與此同時, 五樓休閑區,眾嶺南的弟子臉上都洋溢著笑容,神采飛揚地講解自己在擂臺上的表現, 以及對方的慘狀。

見此, 嶺南五個當家人都會心一笑。

許金榮垂眸看了眼時間, 高舉起手:“大家靜一靜,聽我說兩句。”

此話一出,大家紛紛住嘴,不約而同看向許金榮這邊。

“你們的表現很好, ”許金榮提高了些音量,“但是, 千萬不要驕傲自滿,別忘了,我們現在只是略占上風,距離真正的勝利還差一截,所以大家一定要穩住心態。”

“知道了!”大家利落應道。

距離這兒二十多米的休息室, 宋澄正悠哉地靠在吊椅上,邊端著咖啡, 邊看向窗外, 一點都沒學生上場時,老師該有的焦慮。

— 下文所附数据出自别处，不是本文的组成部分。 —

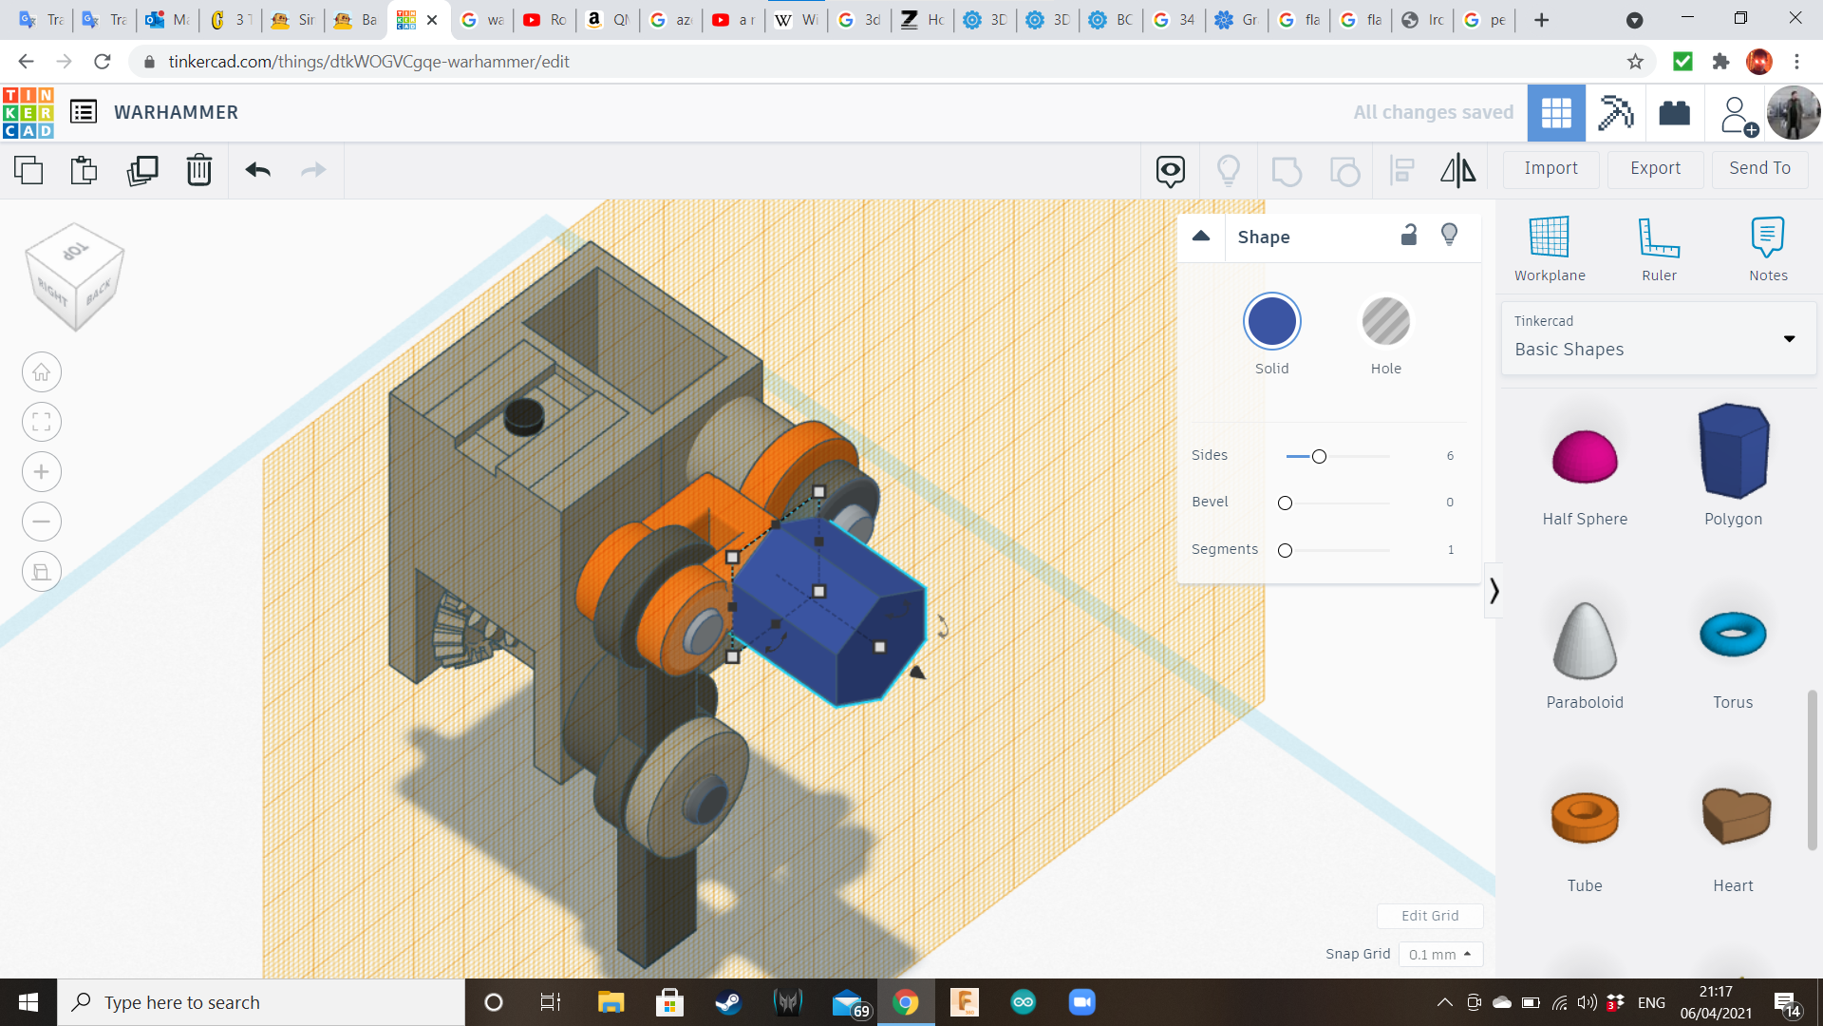Click Fit all in view icon
Screen dimensions: 1823x1026
pos(42,422)

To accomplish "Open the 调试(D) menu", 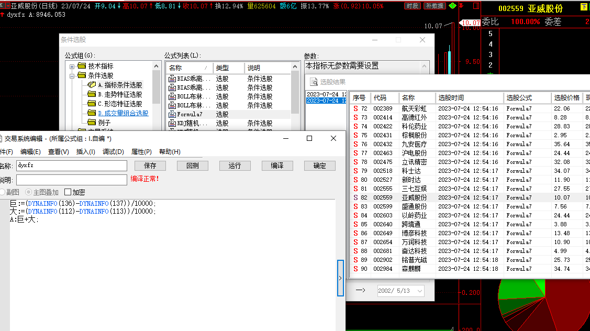I will (113, 152).
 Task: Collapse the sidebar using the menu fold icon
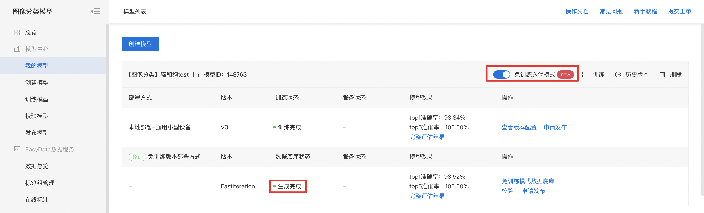[95, 11]
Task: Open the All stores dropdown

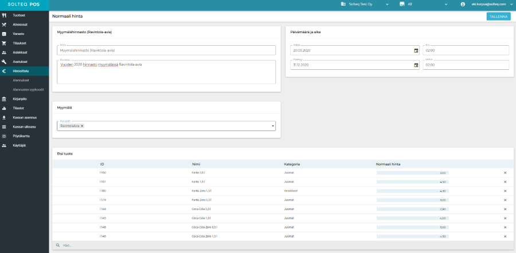Action: coord(445,4)
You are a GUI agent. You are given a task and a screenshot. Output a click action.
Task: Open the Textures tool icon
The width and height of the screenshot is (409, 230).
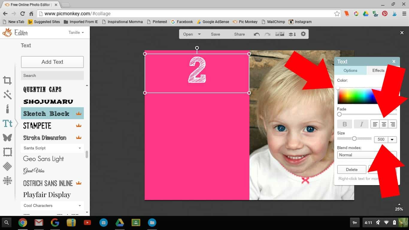pos(7,167)
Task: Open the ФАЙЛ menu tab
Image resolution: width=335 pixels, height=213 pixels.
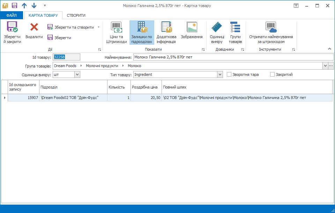Action: [x=12, y=15]

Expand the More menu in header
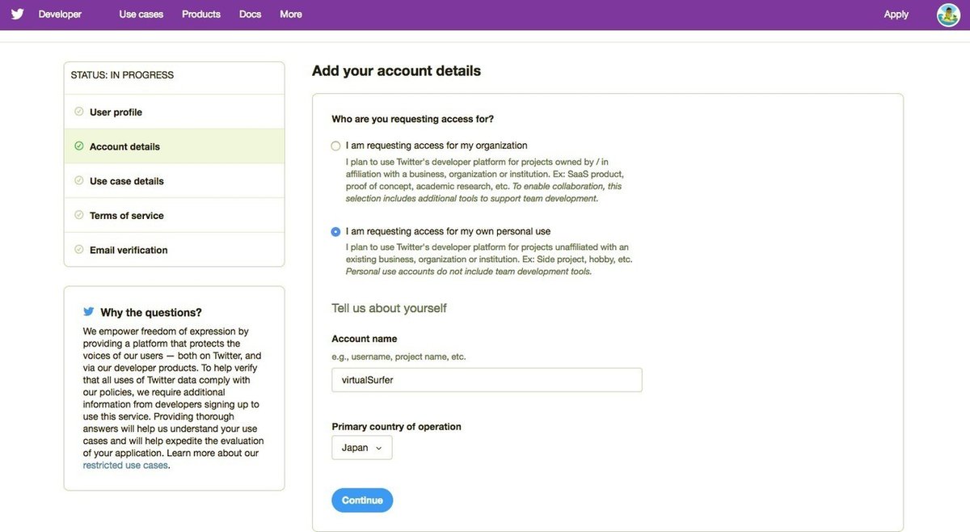tap(291, 15)
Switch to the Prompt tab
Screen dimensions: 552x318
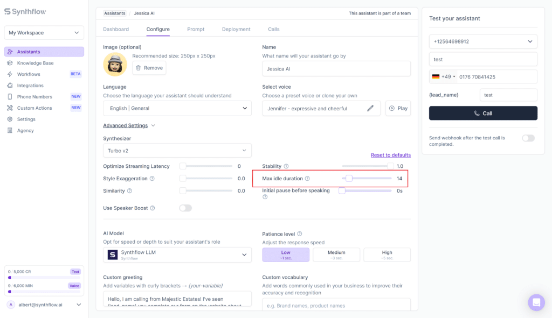(x=196, y=29)
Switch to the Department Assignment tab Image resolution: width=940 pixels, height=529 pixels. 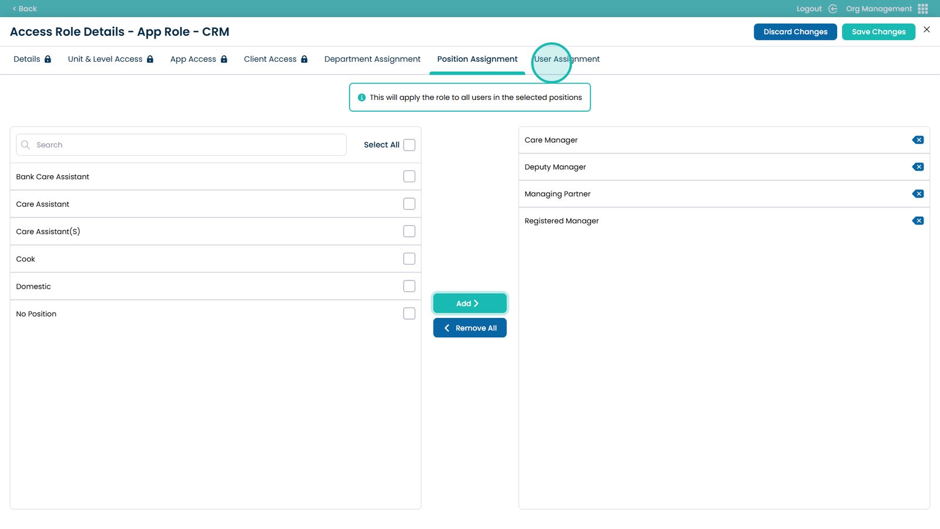(x=372, y=59)
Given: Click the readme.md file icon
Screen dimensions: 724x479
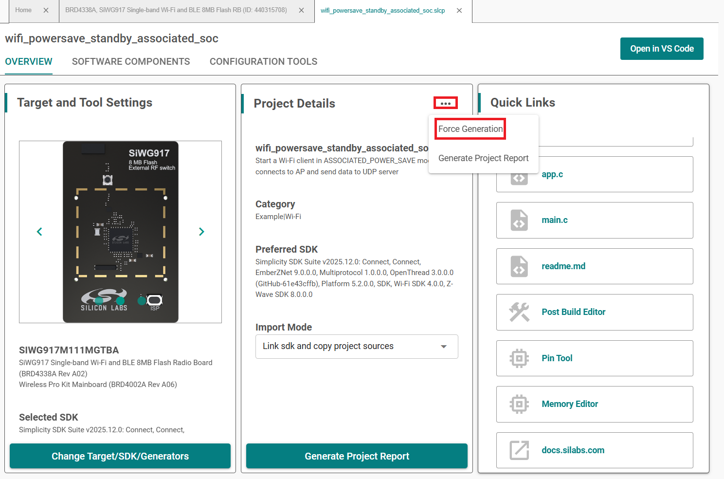Looking at the screenshot, I should [x=519, y=266].
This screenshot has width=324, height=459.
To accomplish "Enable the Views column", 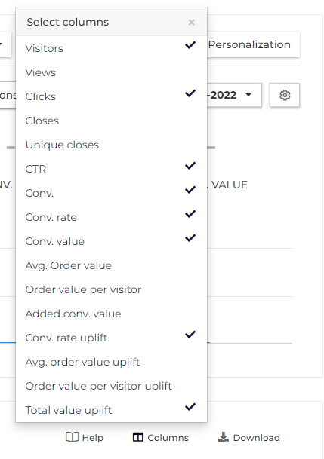I will tap(112, 72).
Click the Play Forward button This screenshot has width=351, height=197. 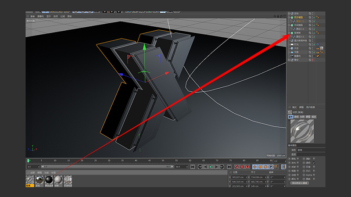(211, 167)
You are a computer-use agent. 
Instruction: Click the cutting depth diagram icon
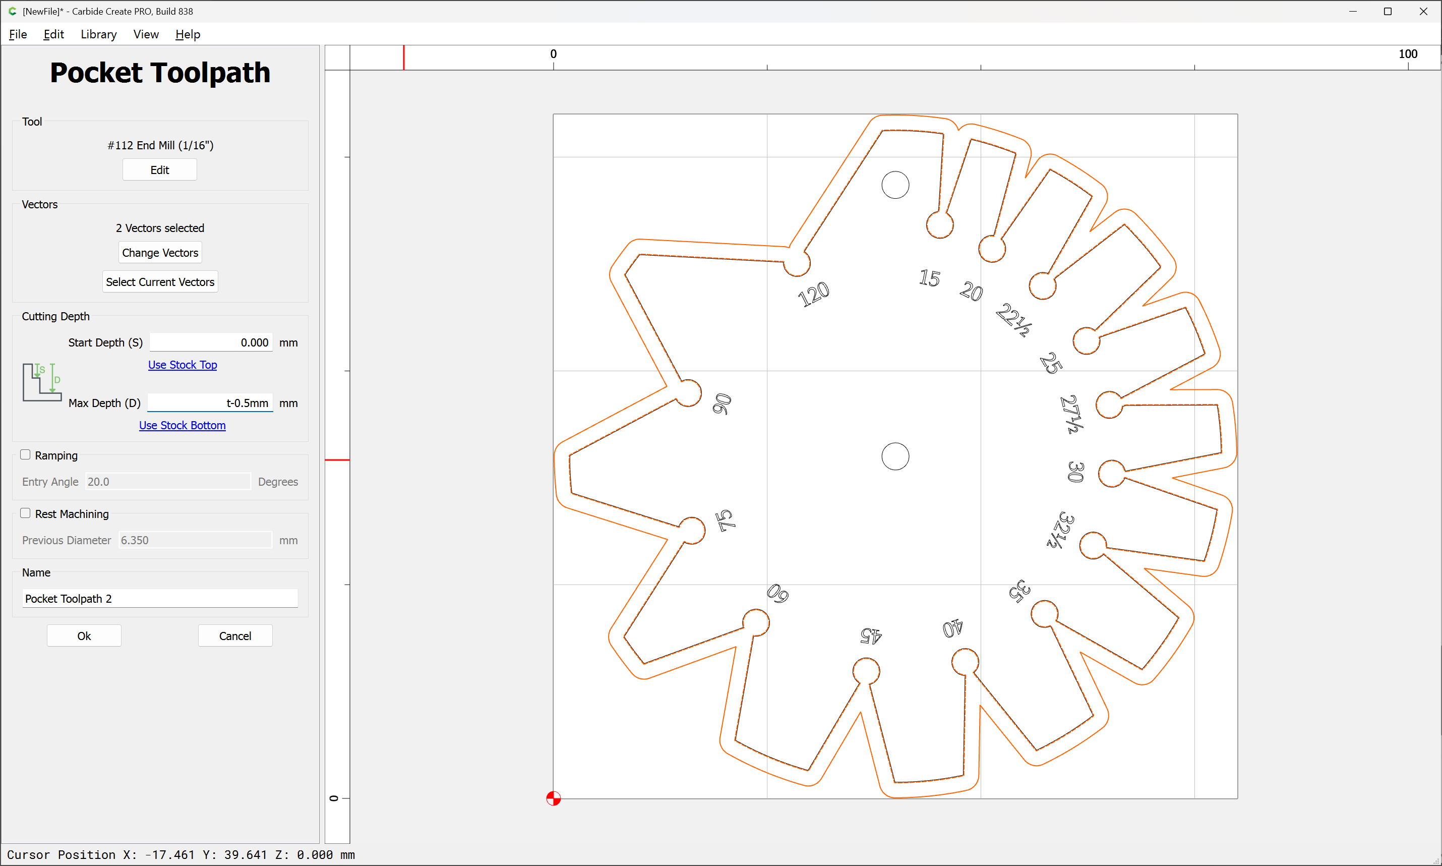tap(42, 382)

柳梓蔓無奈地搖搖頭:“你這是對他們有自信,還是事不關己?”她邁步來到宋澄身旁, 挨著宋澄坐了下來,順著宋澄的視線看出去,除了建築物還是建築物, 她搖搖頭, 收回視線靠在宋澄的肩膀上, 手指在宋澄的腿上畫圈,“賀導把他下一部劇的劇本發我了,我覺得挺有意思,想試試。”

宋澄立馬扭過頭來:“可想好了?那部劇我聽賀導說過,是一部反映九十年代農村女性生活的劇,以賀導的性子,肯定會盡可能去還原,你?”

柳梓蔓微抿著唇,猶豫著道:“這一點我考慮到了,但我還是想挑戰一下自己。”成年前,她在柳家的生活雖不如意,但柳家卻沒在吃穿用度上苛刻過她,所以她明白宋澄的擔心,包括她自己也因為這事有些踟躕。

宋澄擡手握住了她的手:“我會心疼。”她不想讓柳梓蔓去過面朝黃土、背朝天的生活,拍戲也不行。

她舍不得。

柳梓蔓的心顫了顫,反握著宋澄的手:“我有跟你說過我為什麽喜歡拍戲嗎?我想通過拍戲去感受不同的人生,那會讓我收獲很多。”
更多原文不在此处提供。